Il trasferimento della portaerei USS Gerald R. Ford verso il Medioriente, con la sua scorta di cacciatorpediniere, sottomarini e sistemi antimissile, non è solo una misura di deterrenza. È un linguaggio politico in sé. Trump non parla soltanto ai leader iraniani, ma al sistema internazionale nel suo complesso, ricordando che gli Stati Uniti restano l’unico attore capace di trasformare una crisi diplomatica in un’opzione militare concreta in poche settimane. Il messaggio è duplice: da un lato, l’offerta di un nuovo accordo sul programma nucleare iraniano; dall’altro, la disponibilità a colpire se quell’accordo non arriverà.

Il ritorno della forza come strumento negoziale

Quando Trump afferma che il cambio di regime “sarebbe la cosa migliore”, rompe deliberatamente l’ambiguità strategica che ha guidato la politica americana verso l’Iran per anni. La diplomazia tradizionale si fonda sulla coesistenza con il nemico; qui, invece, emerge una logica diversa, che considera il nemico un problema da risolvere alla radice. È una posizione che non implica necessariamente un’invasione, ma che riporta al centro la dottrina della pressione massima, dove le sanzioni, l’isolamento e la minaccia militare diventano strumenti per indebolire il potere interno iraniano.

In questo contesto, la richiesta americana è assoluta: nessun arricchimento dell’uranio. Non si tratta di una limitazione o di un controllo, ma di una rinuncia totale. Per l’Iran, questo equivale a una resa strategica, perché il programma nucleare rappresenta non solo una capacità tecnologica, ma una garanzia di sopravvivenza geopolitica. Accettare significherebbe riconoscere la propria vulnerabilità permanente. Rifiutare, invece, significa convivere con la minaccia costante di un attacco.
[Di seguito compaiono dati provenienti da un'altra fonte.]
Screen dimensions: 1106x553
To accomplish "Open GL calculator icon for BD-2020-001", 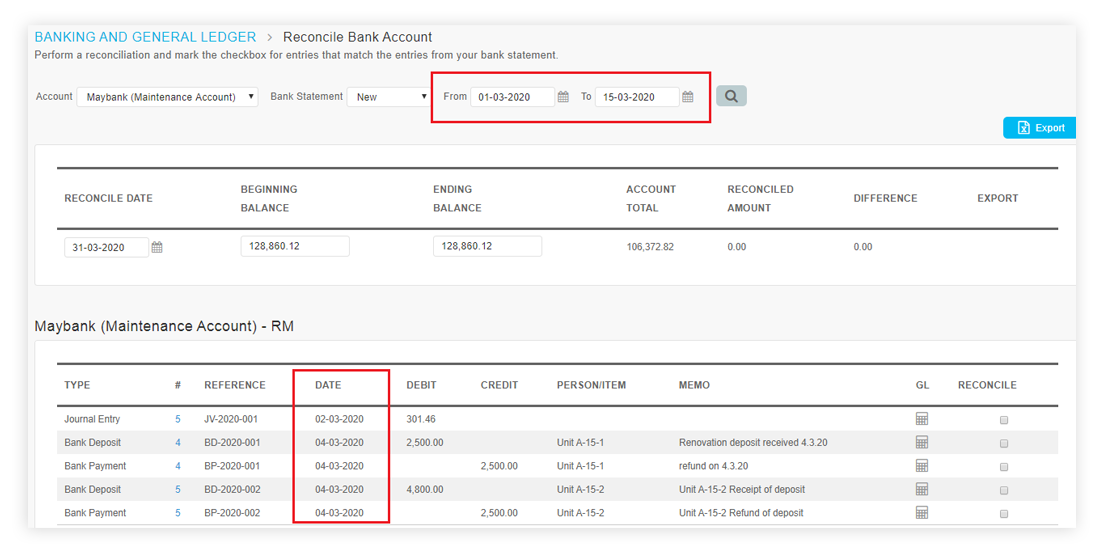I will point(921,442).
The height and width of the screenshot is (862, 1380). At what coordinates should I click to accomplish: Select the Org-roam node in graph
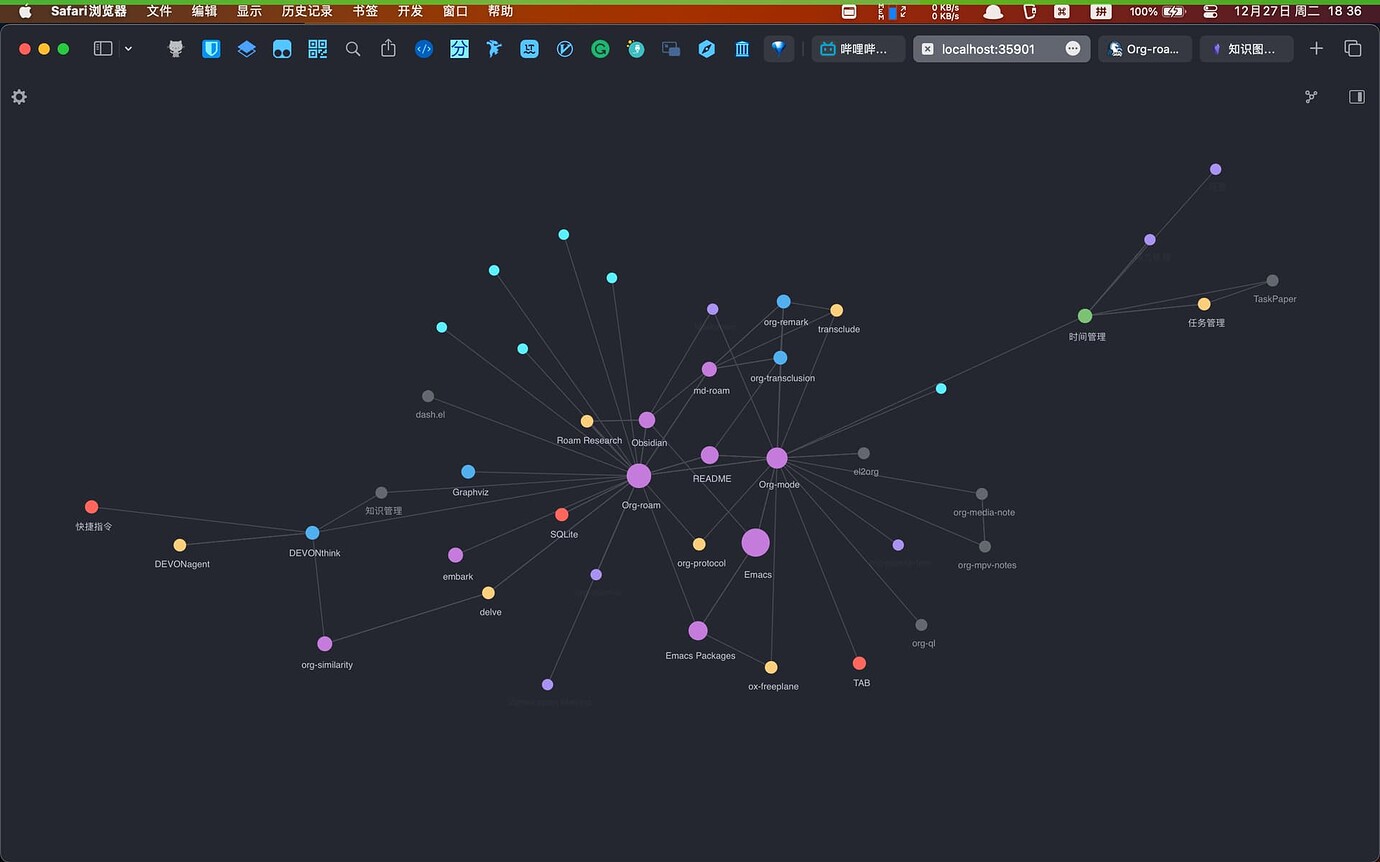coord(638,476)
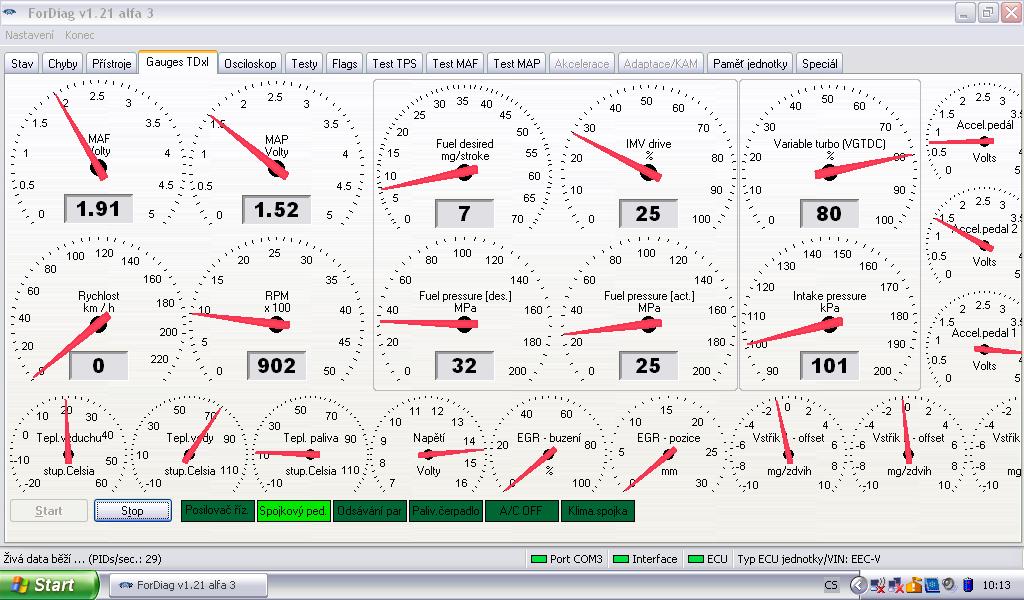The image size is (1024, 600).
Task: Expand hidden system tray icons
Action: (x=858, y=585)
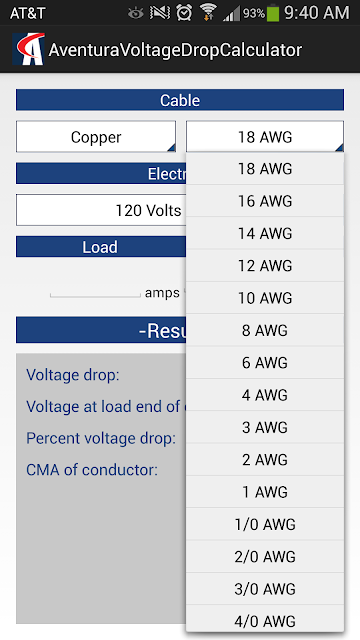Image resolution: width=360 pixels, height=640 pixels.
Task: Tap the battery indicator icon
Action: 273,13
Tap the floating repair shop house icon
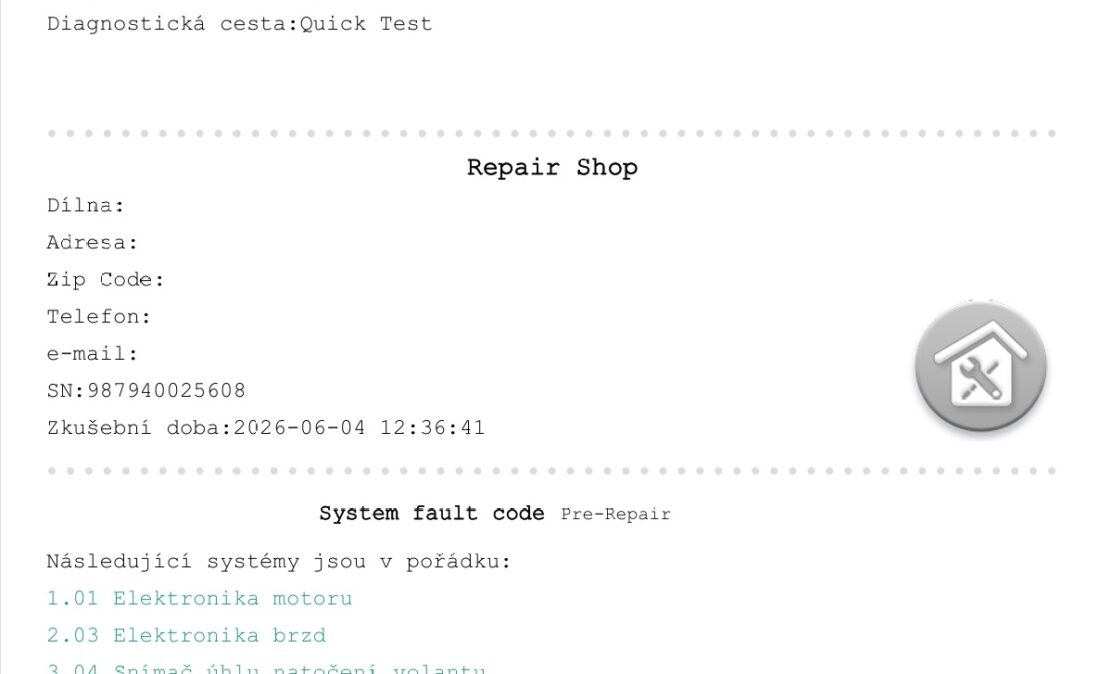 coord(981,367)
Il paradosso dei negoziati mentre cresce la tensione

Il paradosso di questa fase è evidente: mentre Trump parla apertamente di opzione militare e di cambio di regime, martedì a Ginevra è previsto un nuovo round di colloqui tra le delegazioni americana e iraniana, con la mediazione dell’Oman. La presenza di figure centrali come Jared Kushner e l’inviato Steve Witkoff segnala che la Casa Bianca non ha abbandonato la via diplomatica. Ma questa diplomazia si svolge sotto la pressione di una minaccia esplicita, trasformando il negoziato in una corsa contro il tempo.
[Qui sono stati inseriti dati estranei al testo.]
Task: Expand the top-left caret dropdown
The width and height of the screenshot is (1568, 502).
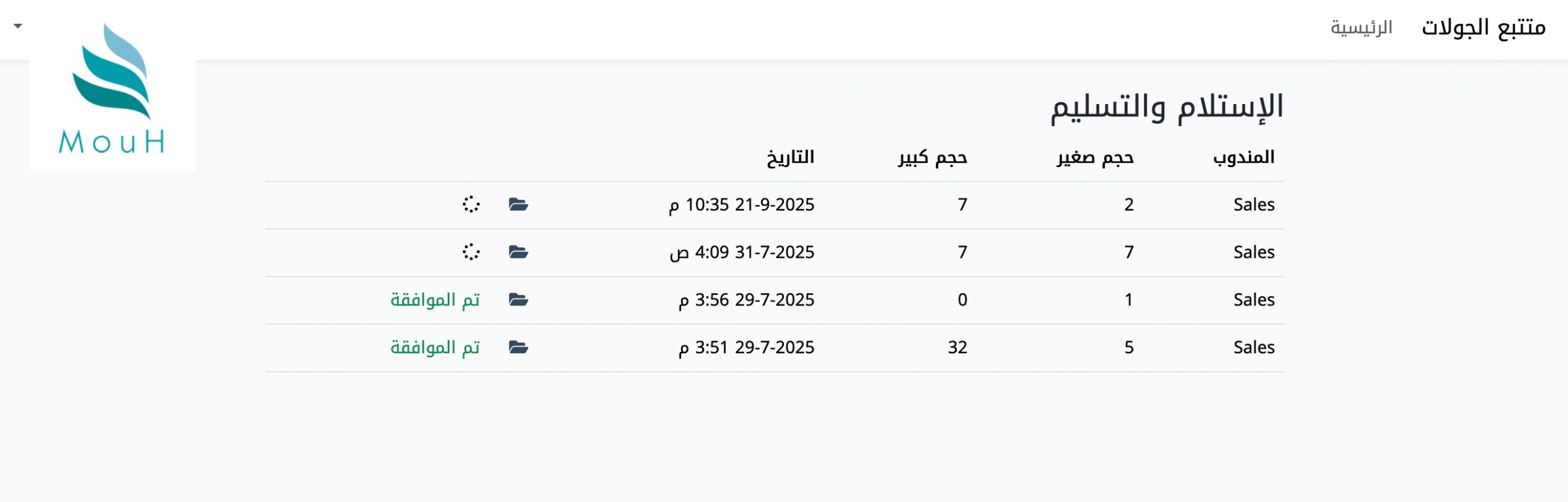Action: tap(18, 26)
È qui che emerge la vera strategia di Trump. La diplomazia non è separata dalla forza, ma ne è la continuazione. Il dispiegamento militare serve a modificare il calcolo iraniano, convincendo Teheran che il costo del rifiuto potrebbe essere superiore al costo della concessione. Non è una strategia nuova nella storia americana, ma è una strategia che Trump utilizza con una trasparenza inedita, senza la retorica multilaterale che aveva caratterizzato le amministrazioni precedenti.

Il rischio è evidente. Più la minaccia diventa credibile, più cresce la possibilità che venga utilizzata. La storia insegna che le guerre raramente iniziano come decisioni inevitabili; iniziano come strumenti negoziali che sfuggono al controllo. Trump sta giocando su questa linea sottile, dove la forza serve a evitare la guerra, ma può anche provocarla. In questo equilibrio instabile, la vera domanda non è se gli Stati Uniti vogliano colpire l’Iran, ma se saranno ancora in grado di fermarsi prima che la logica della pressione renda il conflitto inevitabile.